A Critique of Self-Expressive Deep Subspace Clustering
Authors: Benjamin David Haeffele, Chong You, Rene Vidal
ICLR 2021 | Conference PDF | Archive PDF | Plain Text | LLM Run Details
| Reproducibility Variable | Result | LLM Response |
|---|---|---|
| Research Type | Experimental | We validate our theoretical results experimentally and also repeat prior experiments reported in the literature, where we conclude that a significant portion of the previously claimed performance benefits can be attributed to an ad-hoc post processing step rather than the deep subspace clustering model. |
| Researcher Affiliation | Academia | Benjamin D. Haeffele Mathematical Institute for Data Science Johns Hopkins University Baltimore, MD, USA bhaeffele@jhu.edu Chong You Department of Electrical Engineering and Computer Sciences University of California, Berkeley Berkeley, CA, USA cyou@berkeley.edu Ren e Vidal Department of Biomedical Engineering Johns Hopkins University Baltimore, MD, USA |
| Pseudocode | No | The paper does not include any explicitly labeled pseudocode or algorithm blocks. |
| Open Source Code | No | The paper provides a link to the code from a *prior work* (Ji et al., 2017) which they repeated for their experiments: "We use the code provided by the authors of Ji et al. (2017)3." and footnote 3 links to "https://github.com/panji1990/Deep-subspace-clustering-networks". However, this is not their own novel open-source code for the methodology *they* describe, but rather the code of the system they are critiquing. |
| Open Datasets | Yes | We first evaluate the Autoencoder Regularization form given in (3) by repeating all of the experiments from Ji et al. (2017)... on the Extended Yale-B (38 faces), ORL, and COIL100 datasets. |
| Dataset Splits | No | The paper does not explicitly describe the train/validation/test splits for the datasets used.

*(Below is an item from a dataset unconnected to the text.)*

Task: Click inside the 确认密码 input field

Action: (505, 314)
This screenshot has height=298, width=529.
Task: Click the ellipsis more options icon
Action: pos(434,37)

It refers to the training procedure as described in Ji et al. (2017). |
| Hardware Specification | No | The paper does not provide any specific details about the hardware (e.g., CPU, GPU models, memory, cloud platforms) used to run the experiments. |
| Software Dependencies | No | The paper mentions using "Adam optimizer" and refers to the code of Ji et al. (2017) which implements specific loss functions. However, it does not provide specific version numbers for any software libraries, frameworks (like PyTorch or TensorFlow), or other dependencies necessary for replication. |
| Experiment Setup | Yes | We use regularization hyper-parameters (λ, γ) = (10^-4, 2) for all cases and γ2 = 10^-4 for the Instance Normalization case... The training procedure, as described in Ji et al. (2017), involves pre-training an antoencoder network without the F(Z, C) term... Then, the encoder and decoder networks of SEDSC are initialized by the pre-trained networks and all model parameters are trained via the Adam optimizer... To be consistent with Ji et al. (2017), we report the results at 1000/120/700 iterations for Yale B / COIL100 / ORL, respectively. |